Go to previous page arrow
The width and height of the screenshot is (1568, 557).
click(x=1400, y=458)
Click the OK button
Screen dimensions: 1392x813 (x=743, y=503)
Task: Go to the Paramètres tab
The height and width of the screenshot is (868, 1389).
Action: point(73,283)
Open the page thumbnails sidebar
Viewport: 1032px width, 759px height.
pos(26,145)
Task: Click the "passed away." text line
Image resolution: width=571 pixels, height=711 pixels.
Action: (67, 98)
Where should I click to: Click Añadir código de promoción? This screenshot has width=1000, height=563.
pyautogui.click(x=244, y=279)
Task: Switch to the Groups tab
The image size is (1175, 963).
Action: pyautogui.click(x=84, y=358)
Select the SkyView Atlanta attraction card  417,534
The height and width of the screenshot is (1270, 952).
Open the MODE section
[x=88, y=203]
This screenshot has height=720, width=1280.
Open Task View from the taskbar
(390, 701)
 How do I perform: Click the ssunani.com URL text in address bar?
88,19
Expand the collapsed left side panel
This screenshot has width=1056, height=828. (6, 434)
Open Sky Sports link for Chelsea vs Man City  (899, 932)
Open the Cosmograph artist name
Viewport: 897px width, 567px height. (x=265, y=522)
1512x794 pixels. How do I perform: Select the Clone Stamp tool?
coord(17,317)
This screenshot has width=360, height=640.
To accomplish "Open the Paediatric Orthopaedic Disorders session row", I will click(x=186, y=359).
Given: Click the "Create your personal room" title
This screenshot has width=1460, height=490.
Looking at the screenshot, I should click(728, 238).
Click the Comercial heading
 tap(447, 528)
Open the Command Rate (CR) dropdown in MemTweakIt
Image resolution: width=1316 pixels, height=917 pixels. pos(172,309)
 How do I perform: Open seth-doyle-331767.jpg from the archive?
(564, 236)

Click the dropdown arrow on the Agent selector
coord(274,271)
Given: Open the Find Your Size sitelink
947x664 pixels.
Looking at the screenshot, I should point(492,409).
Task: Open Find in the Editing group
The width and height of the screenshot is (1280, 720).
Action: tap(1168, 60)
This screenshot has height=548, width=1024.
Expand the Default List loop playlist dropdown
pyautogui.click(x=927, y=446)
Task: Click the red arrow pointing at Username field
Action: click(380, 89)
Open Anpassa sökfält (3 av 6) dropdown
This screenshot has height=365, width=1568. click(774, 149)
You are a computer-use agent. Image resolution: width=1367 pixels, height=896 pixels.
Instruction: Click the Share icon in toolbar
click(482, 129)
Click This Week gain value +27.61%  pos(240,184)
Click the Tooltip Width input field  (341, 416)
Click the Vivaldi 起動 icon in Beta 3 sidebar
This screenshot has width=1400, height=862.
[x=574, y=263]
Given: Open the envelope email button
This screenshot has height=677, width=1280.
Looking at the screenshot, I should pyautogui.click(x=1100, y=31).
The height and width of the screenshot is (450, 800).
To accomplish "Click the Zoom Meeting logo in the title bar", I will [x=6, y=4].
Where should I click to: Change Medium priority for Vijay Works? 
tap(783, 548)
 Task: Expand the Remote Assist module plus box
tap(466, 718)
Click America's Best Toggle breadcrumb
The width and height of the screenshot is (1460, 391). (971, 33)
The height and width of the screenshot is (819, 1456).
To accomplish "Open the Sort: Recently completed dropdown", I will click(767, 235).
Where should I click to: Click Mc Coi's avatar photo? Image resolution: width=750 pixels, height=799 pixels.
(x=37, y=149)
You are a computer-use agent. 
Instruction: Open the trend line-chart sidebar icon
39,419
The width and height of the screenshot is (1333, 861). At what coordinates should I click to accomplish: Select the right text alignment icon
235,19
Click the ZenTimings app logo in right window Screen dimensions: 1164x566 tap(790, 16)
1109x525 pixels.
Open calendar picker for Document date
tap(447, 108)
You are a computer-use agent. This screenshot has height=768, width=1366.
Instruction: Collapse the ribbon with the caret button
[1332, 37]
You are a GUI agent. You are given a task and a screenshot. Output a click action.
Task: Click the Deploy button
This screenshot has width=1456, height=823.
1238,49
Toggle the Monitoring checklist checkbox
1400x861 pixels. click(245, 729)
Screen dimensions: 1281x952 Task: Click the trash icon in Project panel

------------------------------------------------------------------------

### Instructions to follow
Recast every line of the entries above as a Markdown table with the columns "Row" and "Content". Number the rows in order, and leave out any blank lines.

### Final result
| Row | Content |
|---|---|
| 1 | Go to previous page arrow |
| 2 | The width and height of the screenshot is (1568, 557). |
| 3 | click(x=1400, y=458) |
| 4 | Click the OK button |
| 5 | Screen dimensions: 1392x813 (x=743, y=503) |
| 6 | Task: Go to the Paramètres tab |
| 7 | The height and width of the screenshot is (868, 1389). |
| 8 | Action: point(73,283) |
| 9 | Open the page thumbnails sidebar |
| 10 | Viewport: 1032px width, 759px height. |
| 11 | pos(26,145) |
| 12 | Task: Click the "passed away." text line |
| 13 | Image resolution: width=571 pixels, height=711 pixels. |
| 14 | Action: (67, 98) |
| 15 | Where should I click to: Click Añadir código de promoción? This screenshot has width=1000, height=563. |
| 16 | pyautogui.click(x=244, y=279) |
| 17 | Task: Switch to the Groups tab |
| 18 | The image size is (1175, 963). |
| 19 | Action: pyautogui.click(x=84, y=358) |
| 20 | Select the SkyView Atlanta attraction card  417,534 |
| 21 | The height and width of the screenshot is (1270, 952). |
| 22 | Open the MODE section |
| 23 | [x=88, y=203] |
| 24 | This screenshot has height=720, width=1280. |
| 25 | Open Task View from the taskbar |
| 26 | (390, 701) |
| 27 |  How do I perform: Click the ssunani.com URL text in address bar? |
| 28 | 88,19 |
| 29 | Expand the collapsed left side panel |
| 30 | This screenshot has width=1056, height=828. (6, 434) |
| 31 | Open Sky Sports link for Chelsea vs Man City  (899, 932) |
| 32 | Open the Cosmograph artist name |
| 33 | Viewport: 897px width, 567px height. (x=265, y=522) |
| 34 | 1512x794 pixels. How do I perform: Select the Clone Stamp tool? |
| 35 | coord(17,317) |
| 36 | This screenshot has width=360, height=640. |
| 37 | To accomplish "Open the Paediatric Orthopaedic Disorders session row", I will click(x=186, y=359). |
| 38 | Given: Click the "Create your personal room" title |
| 39 | This screenshot has width=1460, height=490. |
| 40 | Looking at the screenshot, I should click(728, 238). |
| 41 | Click the Comercial heading |
| 42 |  tap(447, 528) |
| 43 | Open the Command Rate (CR) dropdown in MemTweakIt |
| 44 | Image resolution: width=1316 pixels, height=917 pixels. pos(172,309) |
| 45 |  How do I perform: Open seth-doyle-331767.jpg from the archive? |
| 46 | (564, 236) |
| 47 | Click the dropdown arrow on the Agent selector |
| 48 | coord(274,271) |
| 49 | Given: Open the Find Your Size sitelink |
| 50 | 947x664 pixels. |
| 51 | Looking at the screenshot, I should point(492,409). |
| 52 | Task: Open Find in the Editing group |
| 53 | The width and height of the screenshot is (1280, 720). |
| 54 | Action: tap(1168, 60) |
| 55 | This screenshot has height=548, width=1024. |
| 56 | Expand the Default List loop playlist dropdown |
| 57 | pyautogui.click(x=927, y=446) |
| 58 | Task: Click the red arrow pointing at Username field |
| 59 | Action: click(380, 89) |
| 60 | Open Anpassa sökfält (3 av 6) dropdown |
| 61 | This screenshot has height=365, width=1568. click(774, 149) |
| 62 | You are a computer-use agent. Image resolution: width=1367 pixels, height=896 pixels. |
| 63 | Instruction: Click the Share icon in toolbar |
| 64 | click(482, 129) |
| 65 | Click This Week gain value +27.61%  pos(240,184) |
| 66 | Click the Tooltip Width input field  (341, 416) |
| 67 | Click the Vivaldi 起動 icon in Beta 3 sidebar |
| 68 | This screenshot has width=1400, height=862. |
| 69 | [x=574, y=263] |
| 70 | Given: Open the envelope email button |
| 71 | This screenshot has height=677, width=1280. |
| 72 | Looking at the screenshot, I should pyautogui.click(x=1100, y=31). |
| 73 | The height and width of the screenshot is (450, 800). |
| 74 | To accomplish "Click the Zoom Meeting logo in the title bar", I will [x=6, y=4]. |
| 75 | Where should I click to: Change Medium priority for Vijay Works?  |
| 76 | tap(783, 548) |
| 77 |  Task: Expand the Remote Assist module plus box |
| 78 | tap(466, 718) |
| 79 | Click America's Best Toggle breadcrumb |
| 80 | The width and height of the screenshot is (1460, 391). (971, 33) |
| 81 | The height and width of the screenshot is (819, 1456). |
| 82 | To accomplish "Open the Sort: Recently completed dropdown", I will click(767, 235). |
| 83 | Where should I click to: Click Mc Coi's avatar photo? Image resolution: width=750 pixels, height=799 pixels. |
| 84 | (x=37, y=149) |
| 85 | You are a computer-use agent.  |
| 86 | Instruction: Open the trend line-chart sidebar icon |
| 87 | 39,419 |
| 88 | The width and height of the screenshot is (1333, 861). At what coordinates should I click to accomplish: Select the right text alignment icon |
| 89 | 235,19 |
| 90 | Click the ZenTimings app logo in right window Screen dimensions: 1164x566 tap(790, 16) |
| 91 | 1109x525 pixels. |
| 92 | Open calendar picker for Document date |
| 93 | tap(447, 108) |
| 94 | You are a computer-use agent. This screenshot has height=768, width=1366. |
| 95 | Instruction: Collapse the ribbon with the caret button |
| 96 | [1332, 37] |
| 97 | You are a GUI agent. You are given a task and a screenshot. Output a click action. |
| 98 | Task: Click the Deploy button |
| 99 | This screenshot has width=1456, height=823. |
| 100 | 1238,49 |
| 101 | Toggle the Monitoring checklist checkbox |
| 102 | 1400x861 pixels. click(245, 729) |
| 103 | Screen dimensions: 1281x952 Task: Click the trash icon in Project panel |